As his team and others to which he has ties helped run CEDC, Steyer steered funds to the group financing Hayes’ fellowship.

Note how easily cash moves from politics, to activism, to politics, to lobbying -- it's almost seamless. We're talking about hundreds of millions of dollars from a very few, very rich individuals and closely held companies.

These guys make the Koch Brothers look like beginners.

Looking at the evidence separately, Steyer could claim some of these connections are tenuous, at best, and damn near invisible at worst. But if you step back and look at the overall picture, it's fairly easy to see all the interchangeable parts of the same whole. I'm not saying there's some overall "plan" or conspiracy at work here. In fact, we see something similar to the so-called military/industrial complex. The easy movement of people among government, foundations, think tanks, and boards and commissions set up by the Pentagon (of which there are dozens) is made possible through a web of common connections and interests. They have an outsized influence on the national security state because most of them, regardless of party, tend to have a similar outlook on national defense.

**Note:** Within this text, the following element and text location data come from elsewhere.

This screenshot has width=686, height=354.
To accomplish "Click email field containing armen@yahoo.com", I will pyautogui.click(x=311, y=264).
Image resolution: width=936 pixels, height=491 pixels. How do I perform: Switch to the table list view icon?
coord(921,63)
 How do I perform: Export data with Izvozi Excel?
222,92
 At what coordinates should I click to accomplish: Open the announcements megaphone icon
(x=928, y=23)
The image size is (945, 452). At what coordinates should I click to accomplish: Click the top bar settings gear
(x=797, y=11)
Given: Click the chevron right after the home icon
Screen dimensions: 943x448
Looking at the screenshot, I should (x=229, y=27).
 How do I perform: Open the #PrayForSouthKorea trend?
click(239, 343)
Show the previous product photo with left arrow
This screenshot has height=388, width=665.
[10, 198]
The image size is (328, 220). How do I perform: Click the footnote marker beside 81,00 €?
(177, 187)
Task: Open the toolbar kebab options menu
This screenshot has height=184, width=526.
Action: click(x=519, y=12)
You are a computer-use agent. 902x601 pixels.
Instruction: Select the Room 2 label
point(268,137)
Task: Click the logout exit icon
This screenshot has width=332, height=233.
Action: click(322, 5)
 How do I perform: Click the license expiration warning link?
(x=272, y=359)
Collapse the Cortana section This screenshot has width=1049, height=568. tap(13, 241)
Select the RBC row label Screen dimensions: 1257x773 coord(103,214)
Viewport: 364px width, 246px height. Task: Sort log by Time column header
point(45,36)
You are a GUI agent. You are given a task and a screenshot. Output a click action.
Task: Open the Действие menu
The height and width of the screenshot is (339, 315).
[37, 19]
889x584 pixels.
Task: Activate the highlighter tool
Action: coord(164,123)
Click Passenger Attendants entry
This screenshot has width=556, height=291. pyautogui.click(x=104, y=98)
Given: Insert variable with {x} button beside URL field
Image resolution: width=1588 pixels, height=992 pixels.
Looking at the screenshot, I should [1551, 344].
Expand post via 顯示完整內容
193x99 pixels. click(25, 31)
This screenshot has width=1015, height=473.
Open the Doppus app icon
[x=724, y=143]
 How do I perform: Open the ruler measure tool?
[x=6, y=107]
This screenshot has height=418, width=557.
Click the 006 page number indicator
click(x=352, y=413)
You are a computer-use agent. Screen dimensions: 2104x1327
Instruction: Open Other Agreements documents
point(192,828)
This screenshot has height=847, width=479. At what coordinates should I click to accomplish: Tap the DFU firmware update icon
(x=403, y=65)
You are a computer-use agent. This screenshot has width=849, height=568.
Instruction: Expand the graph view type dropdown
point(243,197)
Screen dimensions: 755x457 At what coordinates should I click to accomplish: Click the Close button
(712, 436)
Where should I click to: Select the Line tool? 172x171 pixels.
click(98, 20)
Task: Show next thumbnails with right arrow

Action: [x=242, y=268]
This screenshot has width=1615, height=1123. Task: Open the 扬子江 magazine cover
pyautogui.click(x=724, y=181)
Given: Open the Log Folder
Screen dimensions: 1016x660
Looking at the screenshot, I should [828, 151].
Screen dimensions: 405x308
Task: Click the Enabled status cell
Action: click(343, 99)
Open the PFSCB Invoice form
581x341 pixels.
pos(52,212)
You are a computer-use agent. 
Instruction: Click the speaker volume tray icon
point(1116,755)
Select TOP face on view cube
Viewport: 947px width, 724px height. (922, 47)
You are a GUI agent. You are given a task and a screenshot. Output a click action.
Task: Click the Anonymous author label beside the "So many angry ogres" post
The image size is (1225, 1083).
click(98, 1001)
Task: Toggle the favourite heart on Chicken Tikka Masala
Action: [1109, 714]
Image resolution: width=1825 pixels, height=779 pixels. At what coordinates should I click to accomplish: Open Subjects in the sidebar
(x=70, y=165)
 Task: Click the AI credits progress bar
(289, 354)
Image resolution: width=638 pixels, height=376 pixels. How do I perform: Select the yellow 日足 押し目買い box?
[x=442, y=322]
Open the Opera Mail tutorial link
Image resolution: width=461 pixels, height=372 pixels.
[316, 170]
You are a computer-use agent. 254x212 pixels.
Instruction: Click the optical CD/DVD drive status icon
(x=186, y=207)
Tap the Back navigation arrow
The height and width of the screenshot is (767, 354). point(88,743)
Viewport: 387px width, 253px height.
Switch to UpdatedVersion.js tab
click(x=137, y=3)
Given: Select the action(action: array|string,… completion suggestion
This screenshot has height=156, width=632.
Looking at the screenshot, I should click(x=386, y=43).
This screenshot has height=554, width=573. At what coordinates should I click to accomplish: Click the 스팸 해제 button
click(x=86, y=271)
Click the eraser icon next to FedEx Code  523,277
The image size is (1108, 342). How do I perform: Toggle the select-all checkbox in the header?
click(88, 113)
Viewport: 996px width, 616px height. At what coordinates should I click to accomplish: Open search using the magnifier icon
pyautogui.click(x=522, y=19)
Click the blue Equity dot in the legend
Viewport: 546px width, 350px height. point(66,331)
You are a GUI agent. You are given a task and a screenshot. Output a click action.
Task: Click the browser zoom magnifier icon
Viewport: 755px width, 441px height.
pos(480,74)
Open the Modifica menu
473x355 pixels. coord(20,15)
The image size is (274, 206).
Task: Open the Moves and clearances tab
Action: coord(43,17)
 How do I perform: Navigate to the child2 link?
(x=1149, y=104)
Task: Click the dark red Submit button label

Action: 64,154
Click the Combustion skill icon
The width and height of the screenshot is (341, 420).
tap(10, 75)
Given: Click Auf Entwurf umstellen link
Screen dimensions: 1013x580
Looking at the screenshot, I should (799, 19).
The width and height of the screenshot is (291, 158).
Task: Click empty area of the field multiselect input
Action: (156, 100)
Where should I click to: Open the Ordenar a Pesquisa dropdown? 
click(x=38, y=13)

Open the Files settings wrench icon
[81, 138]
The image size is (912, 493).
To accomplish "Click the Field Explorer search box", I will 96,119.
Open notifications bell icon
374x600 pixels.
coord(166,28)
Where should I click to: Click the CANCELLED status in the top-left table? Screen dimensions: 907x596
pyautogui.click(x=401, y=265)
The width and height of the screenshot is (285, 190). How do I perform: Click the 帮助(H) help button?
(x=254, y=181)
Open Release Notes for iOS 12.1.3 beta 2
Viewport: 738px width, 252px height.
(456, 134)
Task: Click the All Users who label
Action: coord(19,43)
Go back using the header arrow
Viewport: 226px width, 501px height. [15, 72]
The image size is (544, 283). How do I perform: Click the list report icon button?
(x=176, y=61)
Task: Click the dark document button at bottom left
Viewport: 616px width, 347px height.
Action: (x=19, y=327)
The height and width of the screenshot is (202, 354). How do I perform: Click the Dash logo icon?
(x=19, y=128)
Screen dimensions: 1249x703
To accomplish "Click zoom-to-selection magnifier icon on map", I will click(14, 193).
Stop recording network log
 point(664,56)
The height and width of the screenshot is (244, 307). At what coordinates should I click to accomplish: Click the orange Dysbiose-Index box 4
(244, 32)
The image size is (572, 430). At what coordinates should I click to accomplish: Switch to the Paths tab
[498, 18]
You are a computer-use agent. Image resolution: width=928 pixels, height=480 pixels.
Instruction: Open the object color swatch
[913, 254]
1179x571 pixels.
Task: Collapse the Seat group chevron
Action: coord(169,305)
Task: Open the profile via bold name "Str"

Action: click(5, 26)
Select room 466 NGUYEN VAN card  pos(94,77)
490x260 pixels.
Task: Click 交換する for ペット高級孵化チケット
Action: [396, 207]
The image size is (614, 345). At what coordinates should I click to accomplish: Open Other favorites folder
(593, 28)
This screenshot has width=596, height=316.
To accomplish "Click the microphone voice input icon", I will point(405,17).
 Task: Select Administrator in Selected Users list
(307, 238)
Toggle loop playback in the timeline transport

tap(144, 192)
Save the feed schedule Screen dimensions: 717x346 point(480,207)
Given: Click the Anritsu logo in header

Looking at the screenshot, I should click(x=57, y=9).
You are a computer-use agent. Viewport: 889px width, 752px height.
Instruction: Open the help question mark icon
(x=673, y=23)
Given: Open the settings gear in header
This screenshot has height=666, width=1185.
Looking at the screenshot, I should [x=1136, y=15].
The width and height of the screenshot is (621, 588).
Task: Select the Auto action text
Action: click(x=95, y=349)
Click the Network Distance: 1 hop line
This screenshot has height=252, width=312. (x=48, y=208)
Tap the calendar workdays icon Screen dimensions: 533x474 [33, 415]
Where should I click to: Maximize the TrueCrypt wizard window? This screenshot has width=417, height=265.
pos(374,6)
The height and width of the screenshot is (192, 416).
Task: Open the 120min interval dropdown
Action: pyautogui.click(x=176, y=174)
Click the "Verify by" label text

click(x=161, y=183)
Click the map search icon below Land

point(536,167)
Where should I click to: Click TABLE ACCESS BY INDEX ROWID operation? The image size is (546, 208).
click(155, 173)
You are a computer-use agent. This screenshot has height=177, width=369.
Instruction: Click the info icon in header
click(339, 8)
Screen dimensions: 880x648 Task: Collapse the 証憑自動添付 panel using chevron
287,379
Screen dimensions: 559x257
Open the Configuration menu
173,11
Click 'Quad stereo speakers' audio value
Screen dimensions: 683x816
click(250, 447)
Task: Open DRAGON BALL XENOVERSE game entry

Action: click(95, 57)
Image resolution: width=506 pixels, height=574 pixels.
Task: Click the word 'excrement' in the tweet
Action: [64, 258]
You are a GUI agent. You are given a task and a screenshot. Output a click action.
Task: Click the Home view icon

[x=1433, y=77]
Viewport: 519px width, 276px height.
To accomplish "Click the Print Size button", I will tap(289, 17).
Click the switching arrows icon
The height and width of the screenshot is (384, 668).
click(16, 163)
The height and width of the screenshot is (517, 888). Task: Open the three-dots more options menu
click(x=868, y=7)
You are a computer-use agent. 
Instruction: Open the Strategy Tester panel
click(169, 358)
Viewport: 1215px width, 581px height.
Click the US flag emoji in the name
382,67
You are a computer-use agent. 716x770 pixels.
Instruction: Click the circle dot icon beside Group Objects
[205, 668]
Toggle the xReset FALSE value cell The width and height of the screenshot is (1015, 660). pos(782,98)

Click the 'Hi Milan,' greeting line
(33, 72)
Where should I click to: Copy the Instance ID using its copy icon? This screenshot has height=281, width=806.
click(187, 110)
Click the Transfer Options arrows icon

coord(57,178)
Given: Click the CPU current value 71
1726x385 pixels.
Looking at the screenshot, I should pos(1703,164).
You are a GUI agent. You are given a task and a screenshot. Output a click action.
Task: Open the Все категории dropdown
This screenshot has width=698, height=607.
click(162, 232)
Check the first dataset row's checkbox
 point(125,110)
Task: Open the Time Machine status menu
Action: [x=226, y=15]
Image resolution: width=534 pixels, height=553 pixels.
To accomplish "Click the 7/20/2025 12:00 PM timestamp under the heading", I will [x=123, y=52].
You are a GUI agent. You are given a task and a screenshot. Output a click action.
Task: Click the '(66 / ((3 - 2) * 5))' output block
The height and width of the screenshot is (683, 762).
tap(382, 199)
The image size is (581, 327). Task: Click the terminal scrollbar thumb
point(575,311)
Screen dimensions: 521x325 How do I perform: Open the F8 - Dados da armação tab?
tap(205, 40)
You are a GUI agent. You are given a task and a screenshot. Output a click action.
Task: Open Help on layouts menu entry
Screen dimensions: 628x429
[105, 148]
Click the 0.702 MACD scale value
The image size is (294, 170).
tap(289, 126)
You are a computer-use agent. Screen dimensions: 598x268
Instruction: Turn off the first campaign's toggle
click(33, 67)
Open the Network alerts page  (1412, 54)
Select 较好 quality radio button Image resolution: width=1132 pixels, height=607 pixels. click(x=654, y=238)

The same could be said of this "Environmental/Political Complex." The axis revolves around a few rich men and companies who not only personally distribute funds and make available experts to be employed at other organizations, they have a say in how other organizations make grants and donations.

The Kitzhaber scandal has unmasked a layer or two of these connections that reveal Tom Steyer to be a bigger player in the environmental movement than even some activists may have realized. It will be fascinating to watch as the investigation into wrongdoing in the Oregon governor's office continues to unravel the threads that bind the green movement together.